2
votes

I have two tables. In the table UnRevisedTable goes the raw data and in the table RevisedTable there is only entries of revised values which a human inserts when he finds a value in UnRevisedTable than he doesnt likes.

In UnRevisedTable there is one entry every minute and in RevisedTable there is one entry for every unwanted entry in UnRevisedTable.

The purpose of those two queries is the same: Show me the union of revised and unrevised data replacing the unrevised data when there is revised data.

I started writing the query2 but it was too slow. Then i wrote the query1 and the query1 is much, much faster.

My question is why query1 is faster than query2? Thx.

query1:
    SELECT o.start_date_time,
        CASE WHEN r.start_date_time IS NULL THEN o.value ELSE r.value END AS value,
        FROM UnRevisedTable o LEFT JOIN RevisedTable r ON o.start_date_time = r.start_date_time
        WHERE o.start_date_time >= '".$start."' AND o.start_date_time < '".$finish."' ORDER BY start_date_time ASC;

query2:
    select * from(
      select RevisedTable.* from RevisedTable where start_date_time between '".$start."' and '".$finish."' 
          union 
      select UnRevisedTable.* from UnRevisedTable where start_date_time between '".$start."' and '".$finish."'
    ) as t1 group by start_date_time;

As Abhik Chakraborty sugested here are the explain query1 and explain query2:

query1:

+----+-------------+-------+--------+---------------+---------+---------+------------------------+------+-------------+
| id | select_type | table | type   | possible_keys | key     | key_len | ref                    | rows | Extra       |
+----+-------------+-------+--------+---------------+---------+---------+------------------------+------+-------------+
|  1 | SIMPLE      | o     | range  | PRIMARY       | PRIMARY | 8       | NULL                   |    9 | Using where |
|  1 | SIMPLE      | r     | eq_ref | PRIMARY       | PRIMARY | 8       | Mydb.o.start_date_time |    1 |             |
+----+-------------+-------+--------+---------------+---------+---------+------------------------+------+-------------+

query2:

+----+--------------+------------+-------+---------------+---------+---------+------+------+---------------------------------+    
| id | select_type  | table      | type  | possible_keys | key     | key_len | ref  | rows | Extra                           |
+----+--------------+------------+-------+---------------+---------+---------+------+------+---------------------------------+
|  1 | PRIMARY      | <derived2> | ALL   | NULL          | NULL    | NULL    | NULL |   14 | Using temporary; Using filesort |
|  2 | DERIVED      | RevisedTable  | range | PRIMARY    | PRIMARY | 8       | NULL |    2 | Using where                     |
|  3 | UNION        | UnRevisedTable| range | PRIMARY    | PRIMARY | 8       | NULL |   10 | Using where                     |
| NULL | UNION RESULT | <union2,3> | ALL   | NULL        | NULL    | NULL    | NULL | NULL |                                 |
+----+--------------+------------+-------+---------------+---------+---------+------+------+---------------------------------+
2
use explain first query and then explain 2nd query and share the result in the question. - Abhik Chakraborty

2 Answers

2
votes

First, the two queries do not do the same thing.

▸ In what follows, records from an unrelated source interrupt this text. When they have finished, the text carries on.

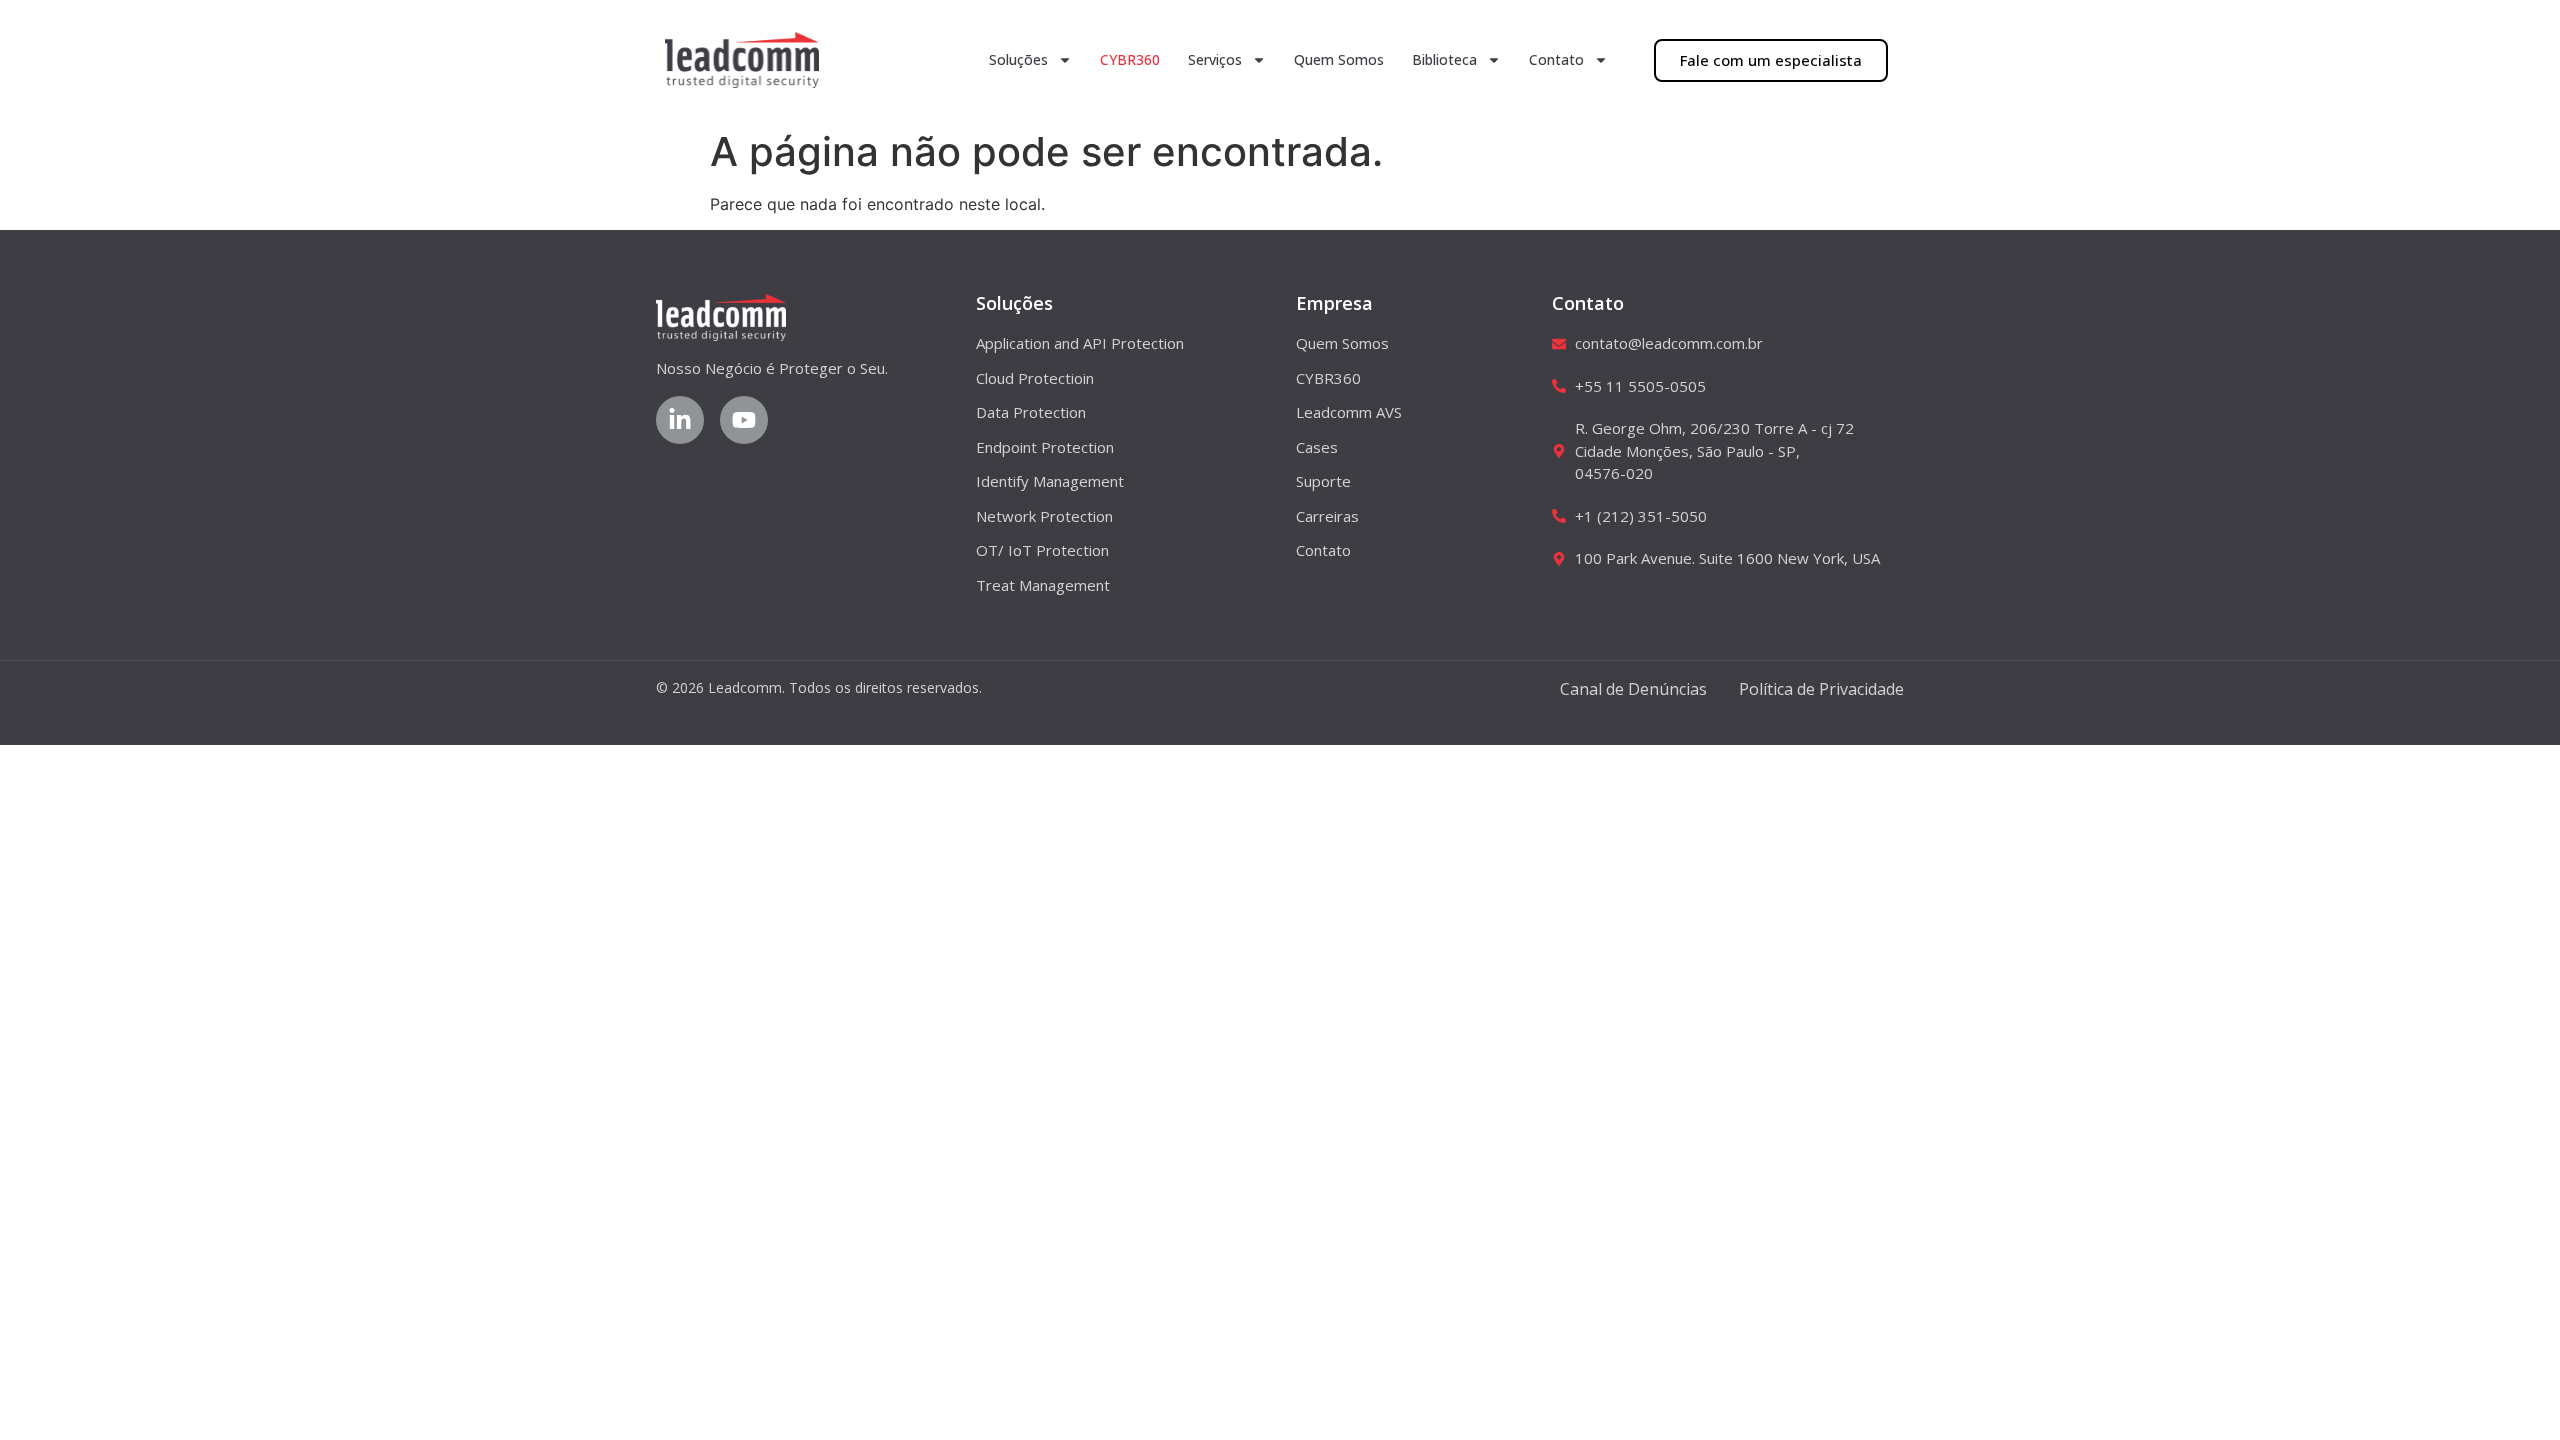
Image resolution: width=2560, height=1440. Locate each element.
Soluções (1018, 59)
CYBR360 (1130, 59)
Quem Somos (1339, 59)
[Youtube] (744, 420)
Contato (1556, 59)
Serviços (1215, 59)
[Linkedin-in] (680, 420)
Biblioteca (1444, 59)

  • The first query returns only times from UnrevisedTable. If there are times in the RevisedTable not in Unrevised, you won't get them.
  • The first query is using a join. And, if you have an index on the join key, start_date_time, then the index will be used. Aggregation is less likely to use indexes.
  • The first query will not remove duplicates that might exist within each table. The second does.
  • The two queries will not necessarily return the same value when there is a match in the two tables.

The second query is doing two aggregations, but no joins. The first aggregation is for removing duplicate values (for the union) and the second for the outer group by.

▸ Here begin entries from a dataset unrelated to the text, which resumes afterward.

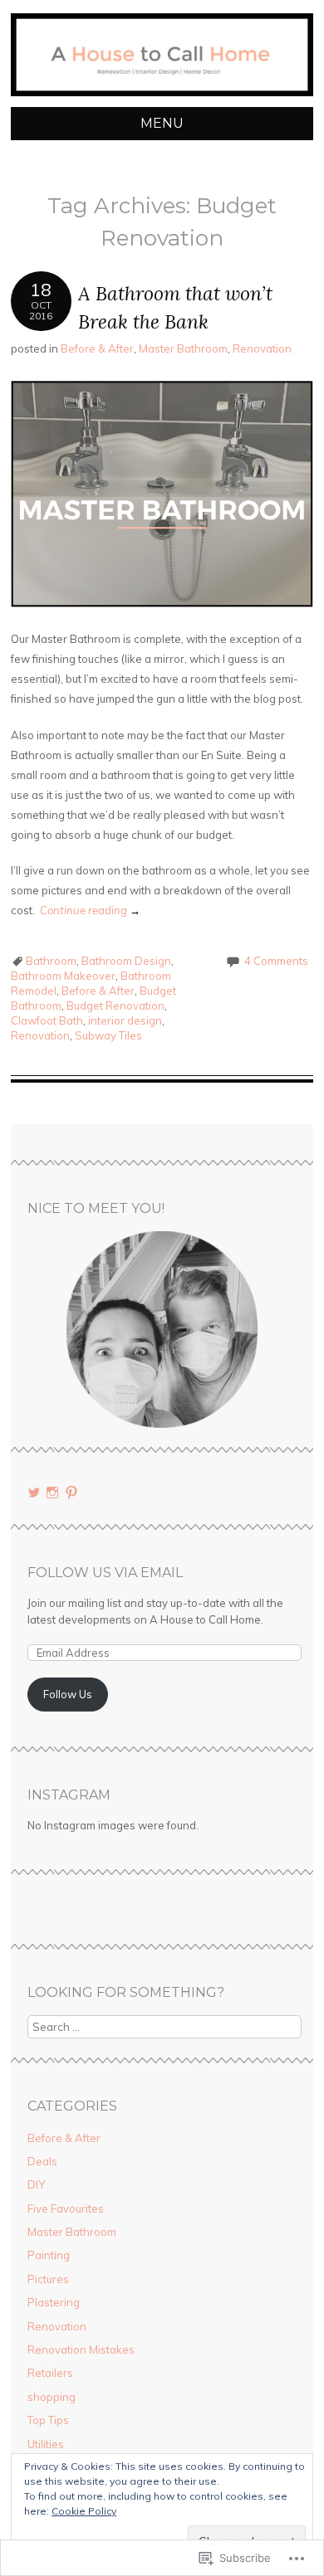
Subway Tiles (108, 1035)
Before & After (97, 348)
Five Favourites (65, 2208)
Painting (48, 2255)
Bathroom (51, 960)
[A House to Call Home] (162, 97)
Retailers (50, 2372)
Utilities (45, 2444)
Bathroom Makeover (63, 975)
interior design (125, 1020)
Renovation (262, 348)
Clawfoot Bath (47, 1020)
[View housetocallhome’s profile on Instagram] (52, 1492)
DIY (36, 2184)
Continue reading (90, 910)
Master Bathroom (183, 348)
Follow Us (67, 1694)
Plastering (53, 2302)
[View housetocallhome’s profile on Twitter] (34, 1492)
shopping (51, 2396)
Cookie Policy (84, 2511)
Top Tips (48, 2420)
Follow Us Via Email (105, 1572)
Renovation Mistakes (81, 2349)
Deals (42, 2161)
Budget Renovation (115, 1005)
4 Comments (276, 960)
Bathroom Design (126, 960)
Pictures (48, 2279)
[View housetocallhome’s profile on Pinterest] (71, 1492)
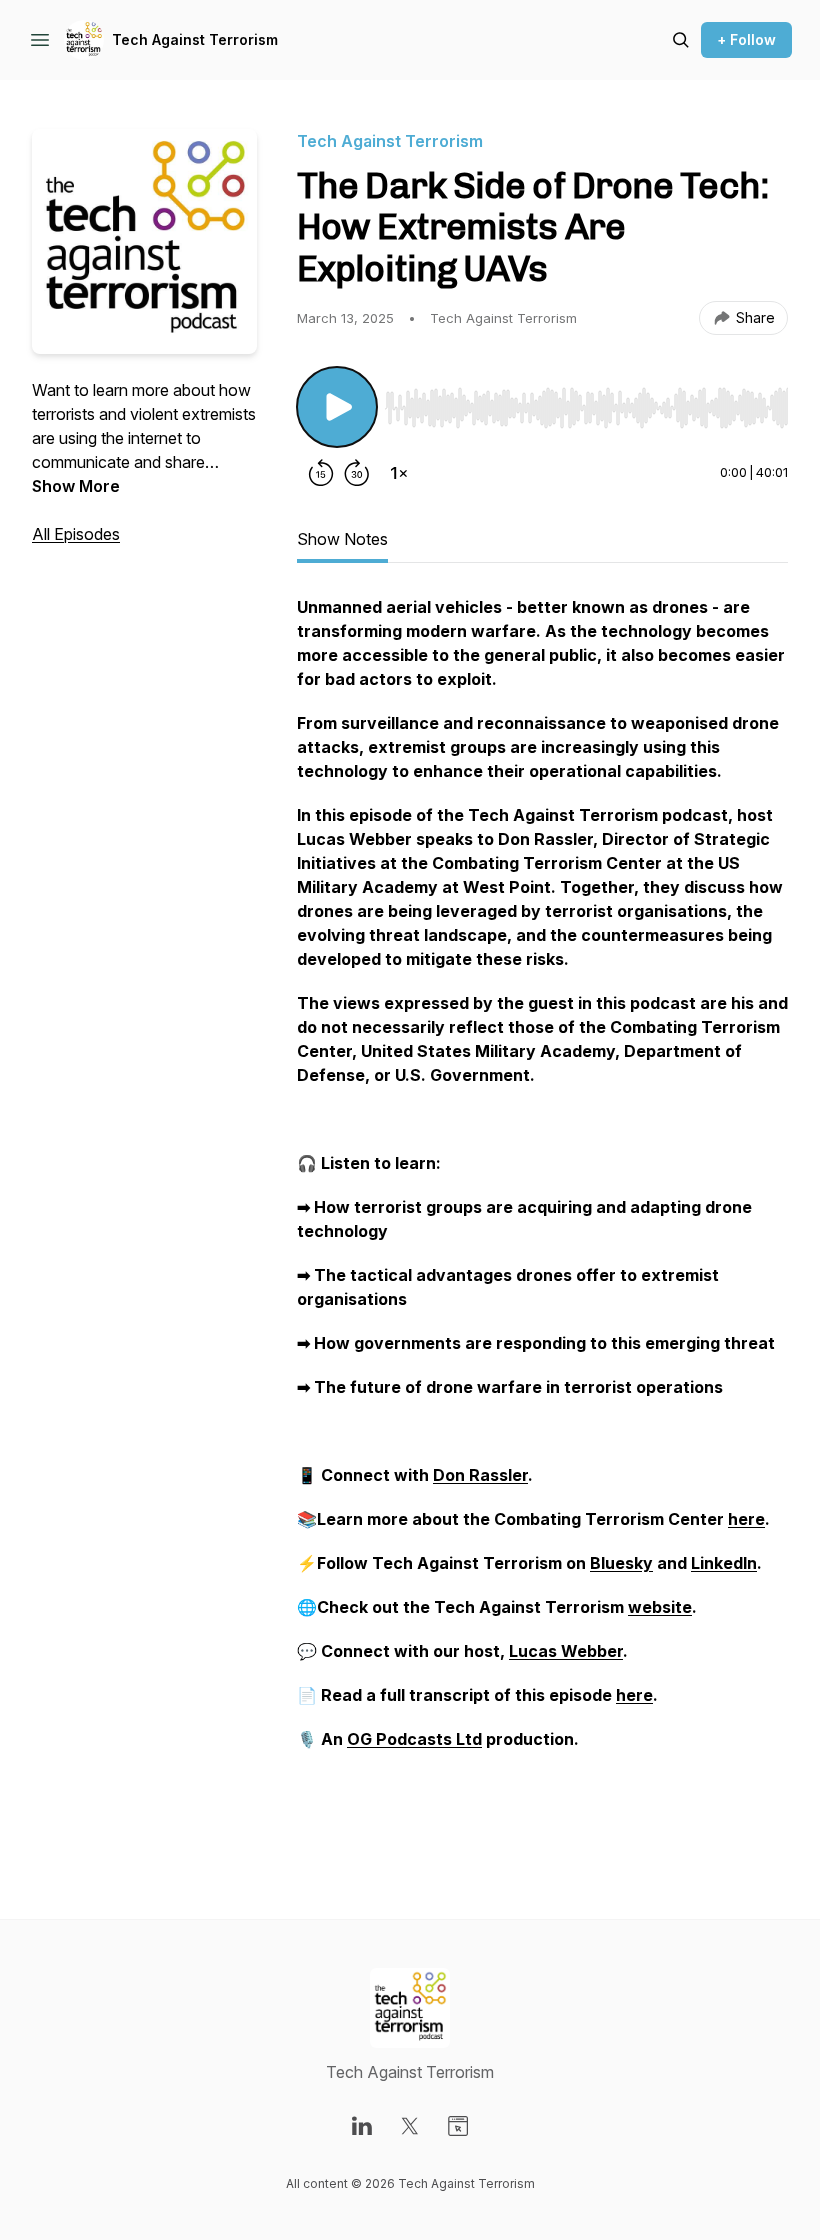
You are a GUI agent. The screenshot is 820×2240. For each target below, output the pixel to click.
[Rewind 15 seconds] (321, 473)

I would start by revising the second query to be:

select start_date_time, max(value) as value
from ((select start_date_time, value
       from RevisedTable
       where start_date_time between '".$start."' and '".$finish."' 
      ) union all
      (select start_date_time, value
       from UnRevisedTable
       where start_date_time between '".$start."' and '".$finish."'
      )
     ) t1
 group by start_date_time

You will probably also find that this is slower than the join. The MySQL engine does a better job of implementing joins than aggregations.

1
votes

To answer you question the slower query uses a UNION, which removes rows which are duplicated between the first and second tables. This will require a sort which is often expensive. You can see that in query 2's plan as a filesort. You can eliminate this sort by using a UNION ALL instead.

You may like to consider replacing the CASE statement in query 1 with COALESCE which returns the first non-null. It will make for an easier-read query and may run faster.

SELECT 
    o.start_date_time,
    COALESCE (o.value, r.value) AS value
FROM UnRevisedTable o LEFT JOIN RevisedTable r ON o.start_date_time = r.start_date_time
WHERE o.start_date_time >= '".$start."' 
AND o.start_date_time < '".$finish."' 
ORDER BY start_date_time ASC;